3. Here the needle was directed more caudally, however the needle is still advancing under the SCM. When you've got blood in your syringe check its colour (when the volume of solution in the syringe is relatively large or when you have local anesthetics in the syringe the blood may seem quite bright - in this case try to push it back assessing the resistance, you may suspect carotid puncture if it's quite high)

4. Gently detach the syringe. To avoid tremor while you're taking the J-guidewire, hold your hand with the needle against the patient. The guidewire should be in advance placed in the known position and within easy reach so that you don't have to bend trying to get it only to find that your needle has moved out of the vein.

5. While advancing the guidewire you shouldn't feel much resistance, apart from gentle rubbing of corrugated guidewire against the needle edge. If you feel some noticeable resistance, don't withdraw the guidewire, first try to rotate it and if it was set against the vein's wall it may slip further. If you decide to withdraw it through the needle the best scenario would be the guidewire got shaggy, the worst - it's cut off and you have problems far more serious than the need for repeat puncture when you withdraw the guidewire with the needle. If, during the repeat try you are in the same situation, try to insert the guidewire with its straight end. In case of failure change your approach. After successful insertion of the guidewire (no further than 20 cm to avoid arrhytmias), withdraw the needle, holding the guidewire in place.

6. Double IJV pucture is shown since we routinely place an introducer and a 2-lumen CVC almost for every surgery requiring CPB. IJV is used since it is easily accessible, adequate hemostasis can be performed in case of inadvertent ICA puncture, and due to several other reasons. Subclavian vein from the subclavian approach is very rarely used, since the catheter is often squeezed between the clavicle and the first rib after sternal retraction. Because 2 catheters are going to be placed, we place 2 quidewires first to avoid cutting off the catheter already placed while puncturing the vein in attempt to advance the guidewire for the other catheter.

7. Here we have the classic point for central approach, namely the angle between the SCM heads. The needle is advanced at the angle of 30-40 degrees towards the ipsilateral nipple. The vein has not been found - change your direction a little medially or laterally. Remember, the vein is usually located at 1-3 cm depth, in some slender persons it could be found just under the skin.

8. Gently remove the syringe while holding the needle in place.
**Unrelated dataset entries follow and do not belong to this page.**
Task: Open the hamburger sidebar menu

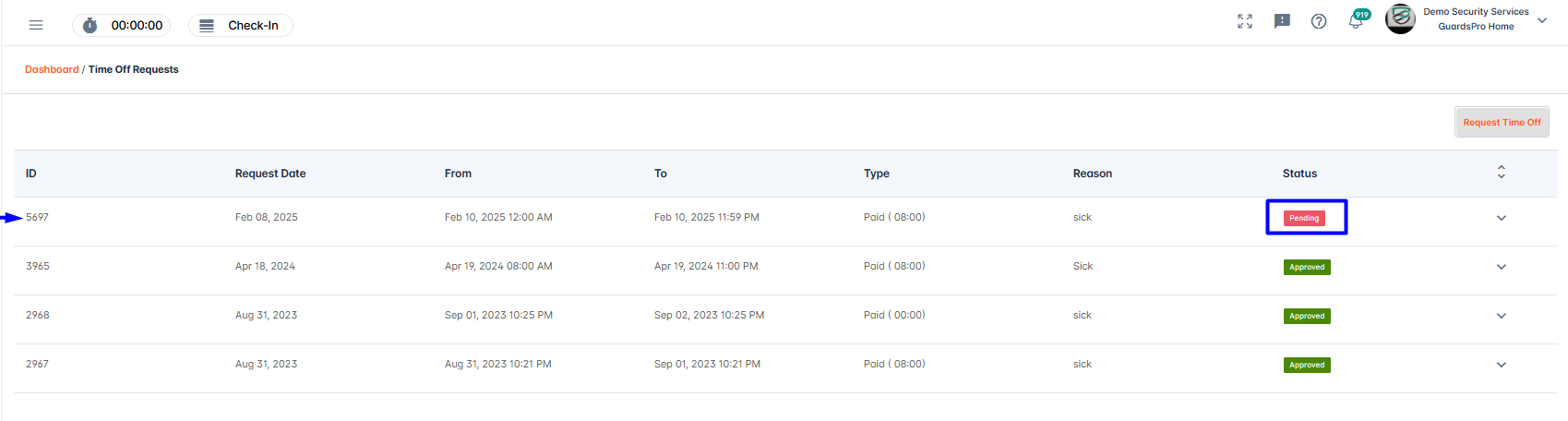Action: [36, 25]
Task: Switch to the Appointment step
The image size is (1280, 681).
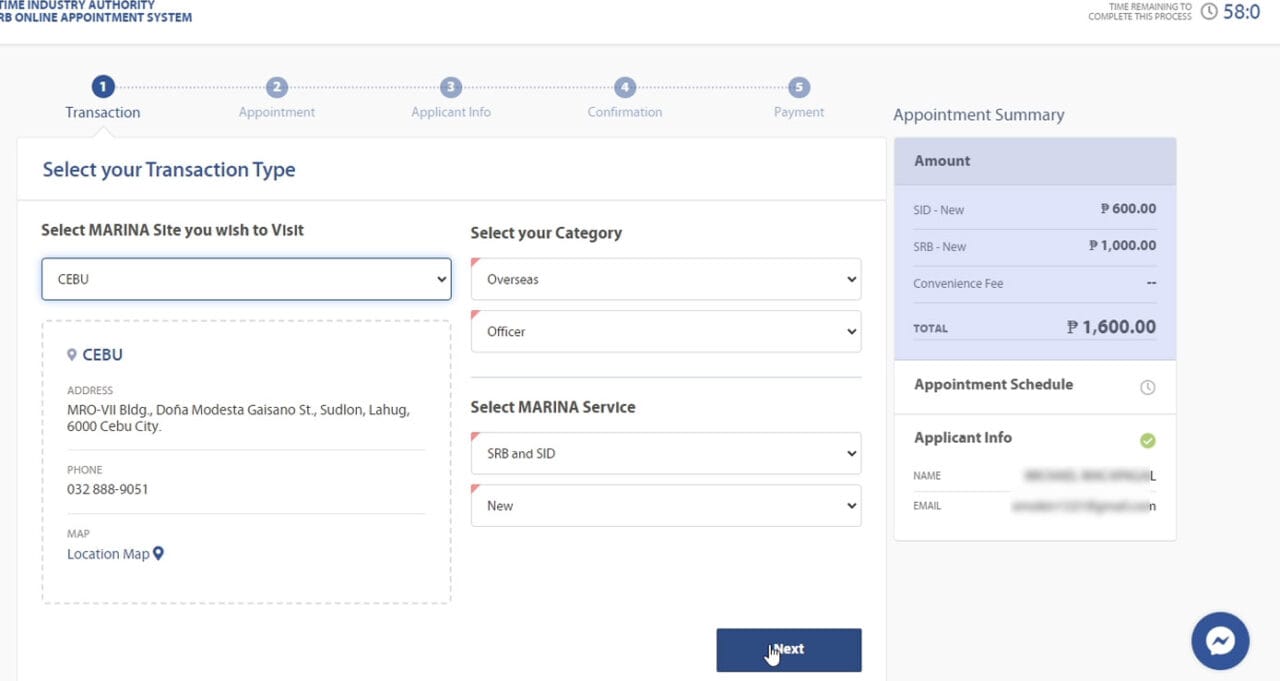Action: [276, 111]
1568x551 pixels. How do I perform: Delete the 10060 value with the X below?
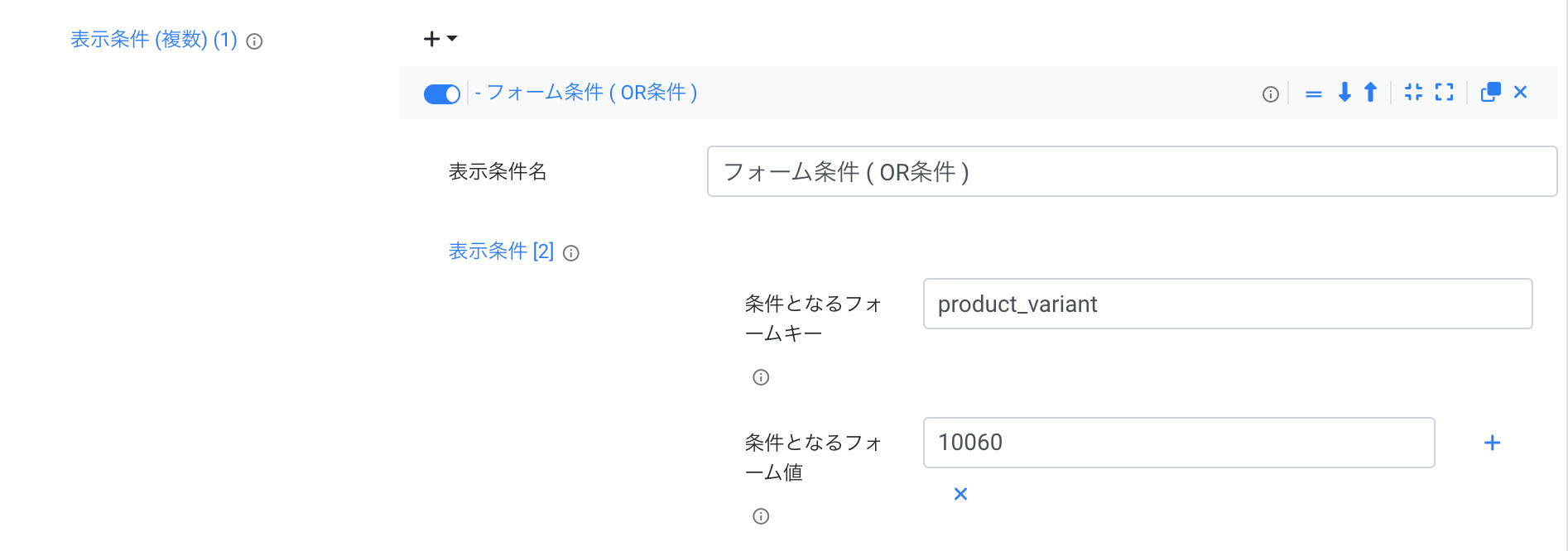960,494
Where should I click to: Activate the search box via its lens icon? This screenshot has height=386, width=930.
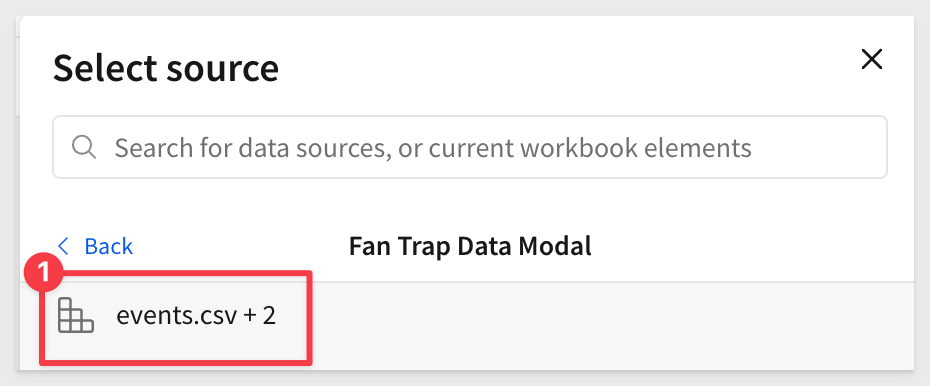click(84, 146)
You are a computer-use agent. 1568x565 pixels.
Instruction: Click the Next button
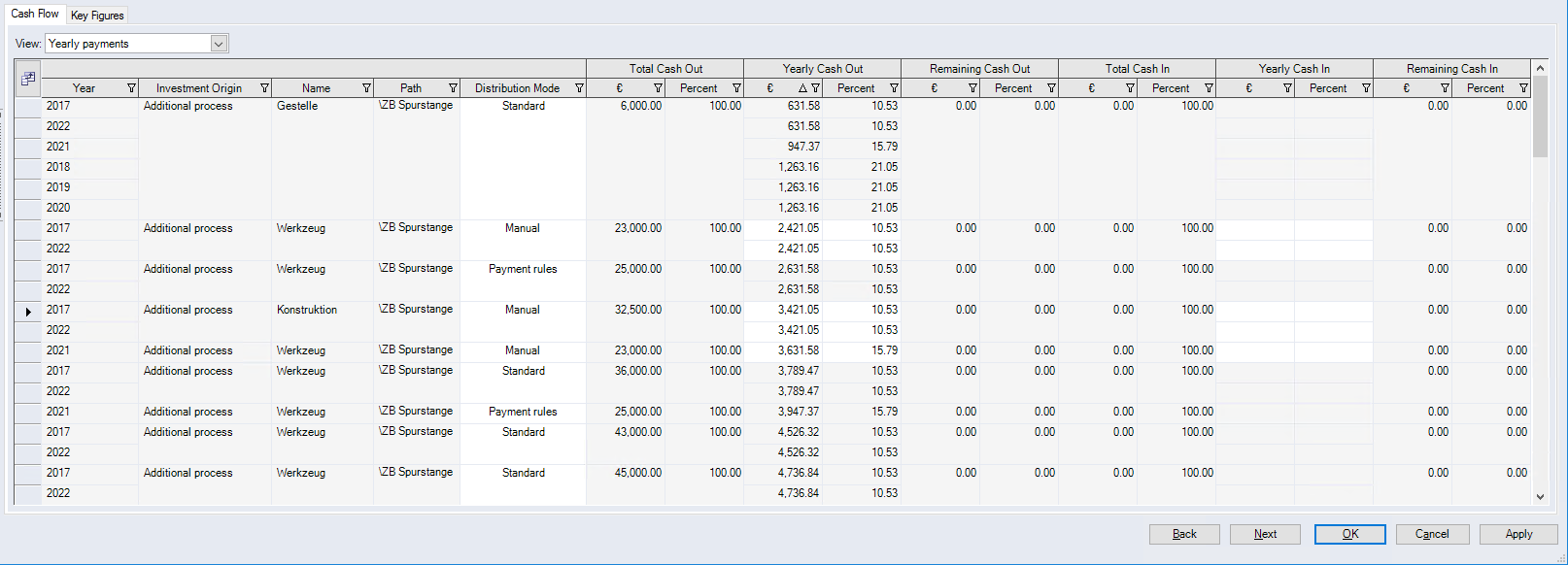[x=1265, y=534]
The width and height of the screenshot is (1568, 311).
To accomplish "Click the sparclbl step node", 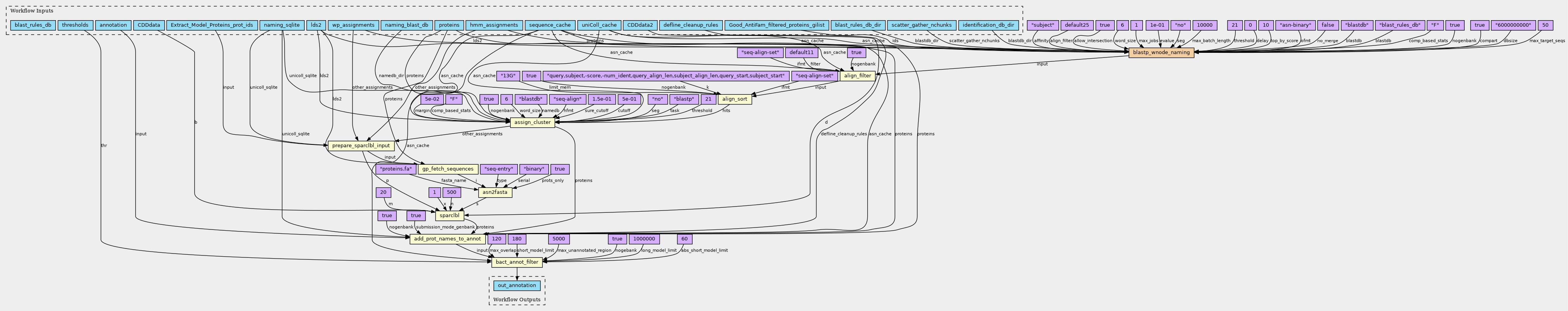I will click(x=450, y=215).
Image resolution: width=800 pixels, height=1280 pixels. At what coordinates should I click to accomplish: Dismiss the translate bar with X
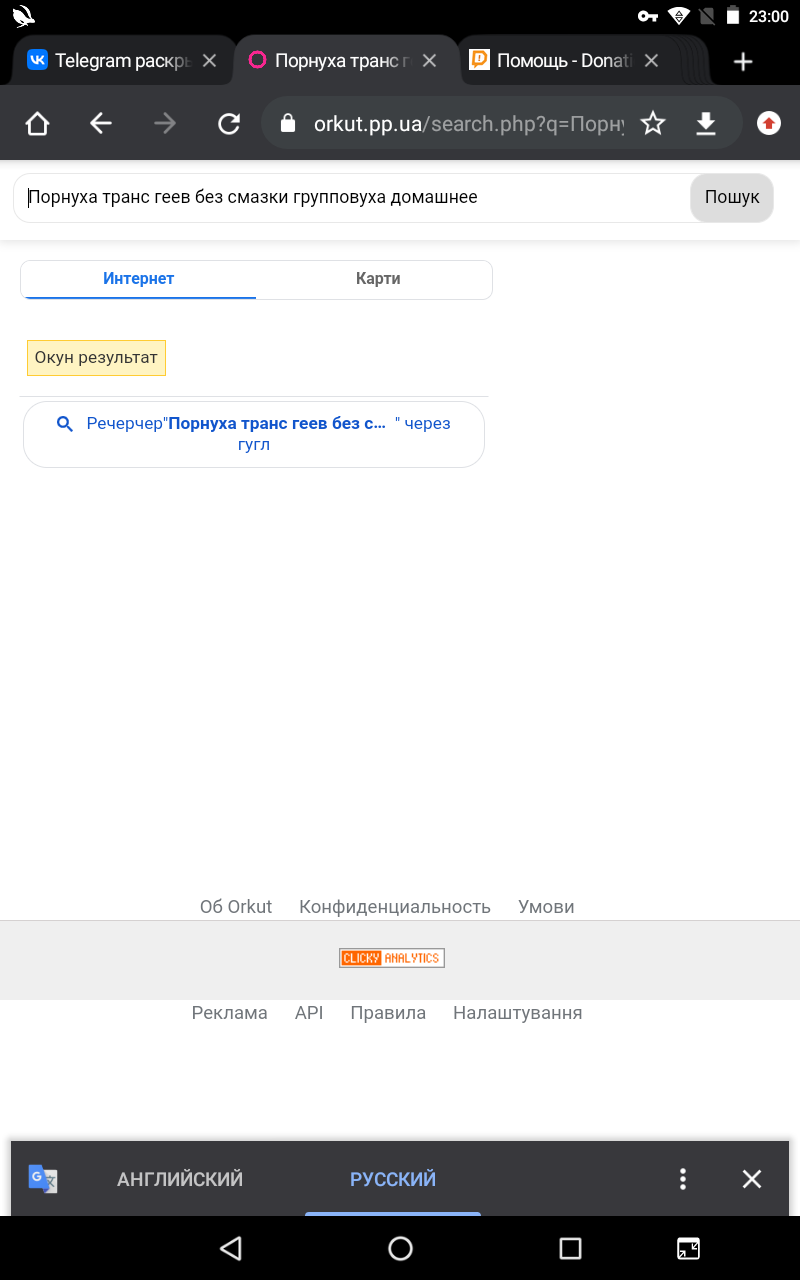click(x=752, y=1179)
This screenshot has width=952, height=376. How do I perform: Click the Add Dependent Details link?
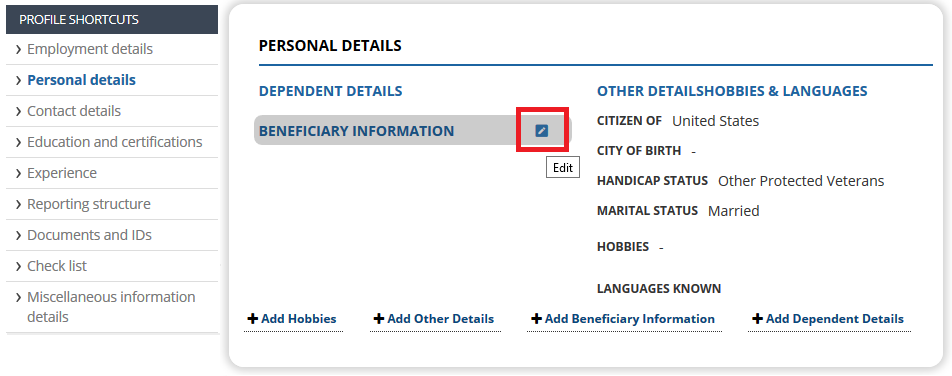pos(828,318)
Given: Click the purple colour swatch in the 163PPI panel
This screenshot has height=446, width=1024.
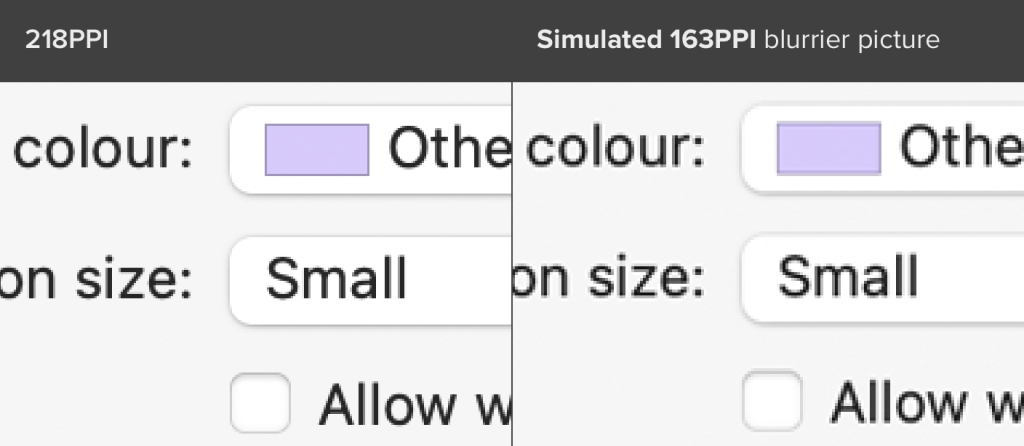Looking at the screenshot, I should pos(829,149).
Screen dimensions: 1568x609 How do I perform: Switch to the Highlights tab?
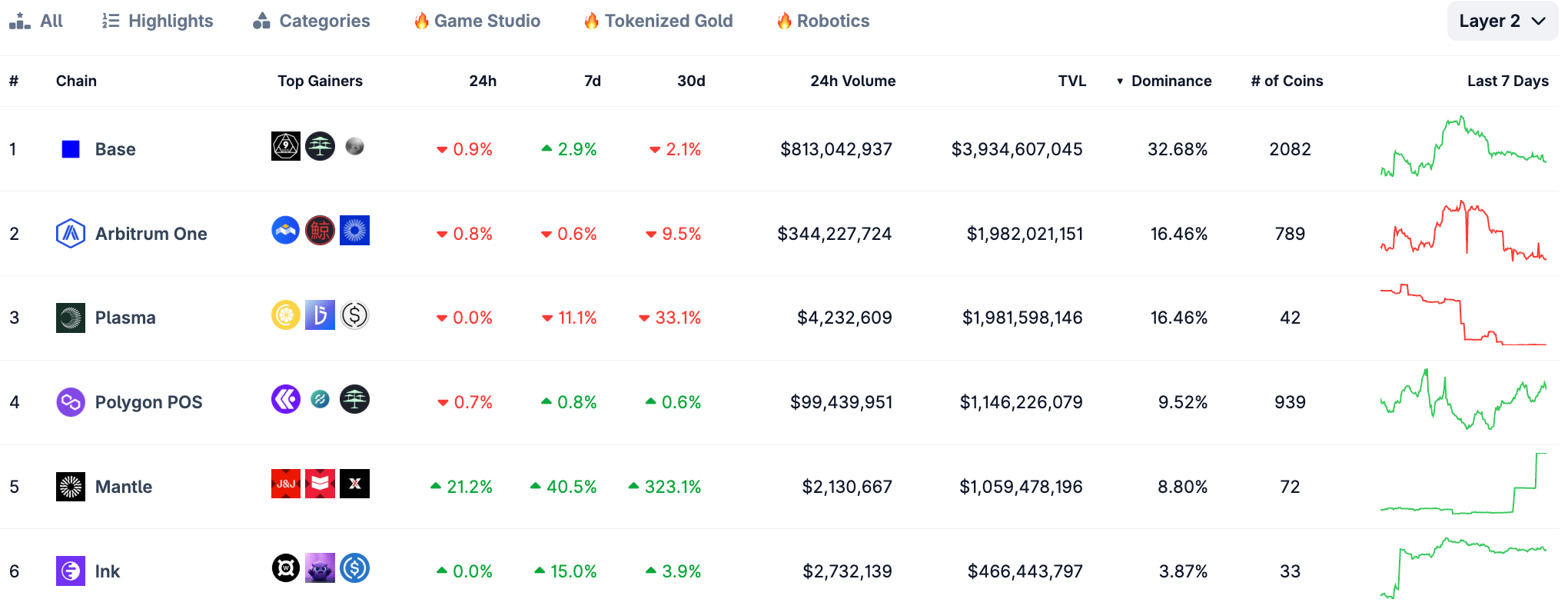[x=158, y=21]
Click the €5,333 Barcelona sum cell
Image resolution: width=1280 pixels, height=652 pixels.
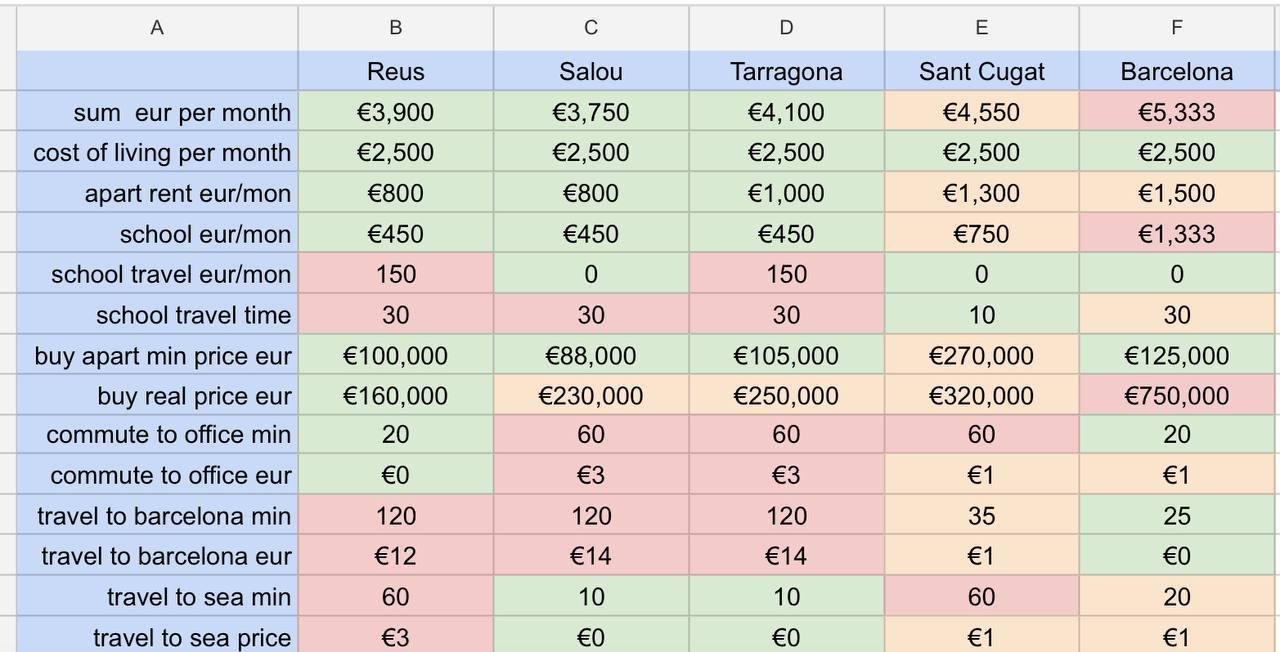point(1177,112)
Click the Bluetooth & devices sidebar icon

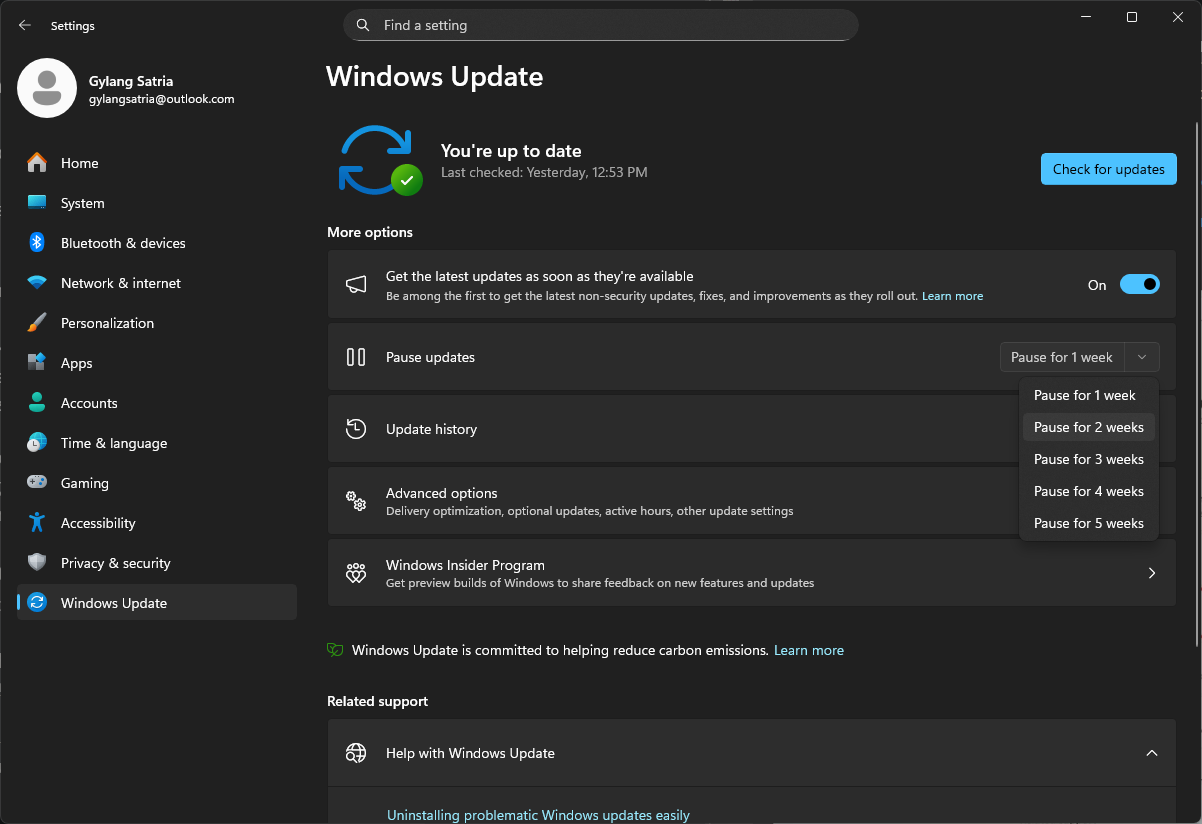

Insert the gudewire no further than 20 cm following instructions above.

9. Hold the quidewire, remove the needle. Now you see a pretty nice picture - 2 strings coming out of the patient's neck. You may proceed with CVC and introducer placement.

10. First place the dilator into the introducer. If a side lumen is integrated into the introducer it would be wise to place a 3-way stopcock on it to avoid hemorrhage from this side line after removal of the dilator. These preparations are made on the sterile table. Than you use a scalpel dissecting the skin and subcutaneous fat at the site of the puncture.The depth of dissection depends on the depth of the vein - you surely don't want to dissect the vein.

11. Introducer-dilator are advanced over the guidewire. Try to hold them by you fingers near to the skin to avoid bending and additional tissue injury. You don't need to insert the stiff dilator with the introducer till it's end, when the introducer's end is in the vein it will easily slip further without the dilator, you, in turn, will avoid laceration the vein removing the latter. Remember, you should simultaneously withdraw the guidewire and the dilator, after that the introducer hemostatic valve comes into work.

12. A guidewire and introducer' removal.

13. The introducer's position is confirmed by aspiration of venous blood. Introducer is flushed with sterile saline and fixed to the skin by ligature. We recommend making one loop around the introduser itself and the other loop around the side lumen for better fixation. The second guidewire is used for 2-lumen CVC, to see its placement please refer to other illustrated manuals.